A decision process model of physicians’ recommendations: path analysis

Next, following previous theoretical models on the effect of beliefs and skills on comprehension, perceptions, and intentions regarding screening participation of patients [9,17], and based on the correlation results in Table 2 we tested a path model with main outcome screening recommendations. This model tested whether a-priori screening beliefs and numeracy predict knowledge of screening statistics, which in turn predicts comprehension, perceived benefits, perceived harms, and recommendations. To estimate indirect effects we fitted model 6 from the SPSS Process Marco [42] and computed 95% confidence intervals (CI) based on 5000 bootstrap samples. We also entered the effects of the experimental manipulations and the demographic and experience variables.

The main results are displayed in Fig 3 and detailed results of the regressions underlying the indirect effects are available in S1 File.
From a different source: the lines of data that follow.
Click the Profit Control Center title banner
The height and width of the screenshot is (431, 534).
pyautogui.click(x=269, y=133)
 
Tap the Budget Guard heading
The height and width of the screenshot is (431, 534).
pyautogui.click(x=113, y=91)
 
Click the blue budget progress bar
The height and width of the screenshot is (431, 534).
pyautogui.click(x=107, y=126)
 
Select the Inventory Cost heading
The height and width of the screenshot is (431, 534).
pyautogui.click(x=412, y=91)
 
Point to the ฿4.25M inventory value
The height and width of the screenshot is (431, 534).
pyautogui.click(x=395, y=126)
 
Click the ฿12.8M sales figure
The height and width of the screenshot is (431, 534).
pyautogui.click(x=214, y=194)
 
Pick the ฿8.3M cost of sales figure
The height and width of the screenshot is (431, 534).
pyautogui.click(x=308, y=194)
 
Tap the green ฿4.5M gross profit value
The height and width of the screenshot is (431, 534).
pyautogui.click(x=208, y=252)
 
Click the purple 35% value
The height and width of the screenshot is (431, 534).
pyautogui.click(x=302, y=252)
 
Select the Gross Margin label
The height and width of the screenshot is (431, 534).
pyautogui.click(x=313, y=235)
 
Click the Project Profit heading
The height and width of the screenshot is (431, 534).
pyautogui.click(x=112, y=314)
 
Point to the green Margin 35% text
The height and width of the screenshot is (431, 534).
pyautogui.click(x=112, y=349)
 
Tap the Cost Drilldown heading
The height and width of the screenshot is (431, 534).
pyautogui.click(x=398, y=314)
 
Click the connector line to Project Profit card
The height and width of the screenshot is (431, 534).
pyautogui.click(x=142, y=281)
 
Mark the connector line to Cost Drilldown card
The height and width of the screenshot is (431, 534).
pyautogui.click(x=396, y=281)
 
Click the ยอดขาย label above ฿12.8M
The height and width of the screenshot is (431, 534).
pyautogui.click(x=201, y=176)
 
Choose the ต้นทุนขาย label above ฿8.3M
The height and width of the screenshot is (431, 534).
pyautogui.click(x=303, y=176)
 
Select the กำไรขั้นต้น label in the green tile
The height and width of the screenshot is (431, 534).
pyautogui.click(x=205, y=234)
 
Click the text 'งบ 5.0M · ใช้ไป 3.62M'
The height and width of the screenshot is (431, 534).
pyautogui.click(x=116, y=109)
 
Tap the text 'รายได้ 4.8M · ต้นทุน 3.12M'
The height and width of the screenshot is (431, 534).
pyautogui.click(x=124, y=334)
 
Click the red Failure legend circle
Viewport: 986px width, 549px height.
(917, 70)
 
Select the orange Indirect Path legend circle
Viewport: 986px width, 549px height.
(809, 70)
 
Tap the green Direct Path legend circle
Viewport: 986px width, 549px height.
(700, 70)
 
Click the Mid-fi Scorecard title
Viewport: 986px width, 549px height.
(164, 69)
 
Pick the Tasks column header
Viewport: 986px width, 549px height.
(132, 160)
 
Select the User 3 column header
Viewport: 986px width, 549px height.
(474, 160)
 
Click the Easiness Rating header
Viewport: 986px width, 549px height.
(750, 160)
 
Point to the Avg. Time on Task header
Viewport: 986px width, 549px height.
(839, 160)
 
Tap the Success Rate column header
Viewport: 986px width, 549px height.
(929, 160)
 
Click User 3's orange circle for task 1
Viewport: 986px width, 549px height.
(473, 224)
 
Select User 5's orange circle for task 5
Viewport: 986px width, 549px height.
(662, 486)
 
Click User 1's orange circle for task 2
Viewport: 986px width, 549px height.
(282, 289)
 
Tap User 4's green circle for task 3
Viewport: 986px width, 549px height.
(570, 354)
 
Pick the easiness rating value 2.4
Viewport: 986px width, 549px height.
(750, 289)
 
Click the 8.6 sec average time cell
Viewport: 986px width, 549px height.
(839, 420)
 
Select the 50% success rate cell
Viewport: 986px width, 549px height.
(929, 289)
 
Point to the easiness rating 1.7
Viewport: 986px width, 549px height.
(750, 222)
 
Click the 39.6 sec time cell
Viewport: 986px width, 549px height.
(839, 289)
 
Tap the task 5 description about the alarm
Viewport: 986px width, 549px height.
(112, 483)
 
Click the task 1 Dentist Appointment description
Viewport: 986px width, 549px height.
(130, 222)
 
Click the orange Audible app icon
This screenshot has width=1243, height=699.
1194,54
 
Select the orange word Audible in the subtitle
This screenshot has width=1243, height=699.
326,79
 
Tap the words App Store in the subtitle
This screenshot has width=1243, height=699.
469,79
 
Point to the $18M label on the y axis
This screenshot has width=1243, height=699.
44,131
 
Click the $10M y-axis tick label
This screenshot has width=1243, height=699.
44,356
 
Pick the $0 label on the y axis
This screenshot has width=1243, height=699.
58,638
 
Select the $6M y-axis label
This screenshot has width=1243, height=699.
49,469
There were significant indirect effects (i) from a-priori screening beliefs on recommendations via knowledge of screening statistics, comprehension, and perceived benefits, unstandardized effect (UE) = .002, 95% CI [.0003, .005], and (ii) from numeracy on recommendations via comprehension and perceived benefits, UE = −.031, 95% CI [−.075, −.003]. Physicians with higher numeracy and less positive screening beliefs had better comprehension, perceived less benefits from screening, and were less likely to recommend it; perceived harms were not significant predictors of recommendations. The effect of positive screening beliefs in particular was further mediated by knowledge of screening statistics (see Fig 3).

Fig 3. Path analysis results.

Fig 3

Displayed coefficients are standardized Betas. Continuous lines indicate significant paths (p < .05). Dashed lines indicate non-significant paths (p>.05) that were hypothesized to be significant. R2 = percentage of explained variance by all predictors. Blue indicates independent variables, white mediator variables, grey control variables, and red the outcome variable.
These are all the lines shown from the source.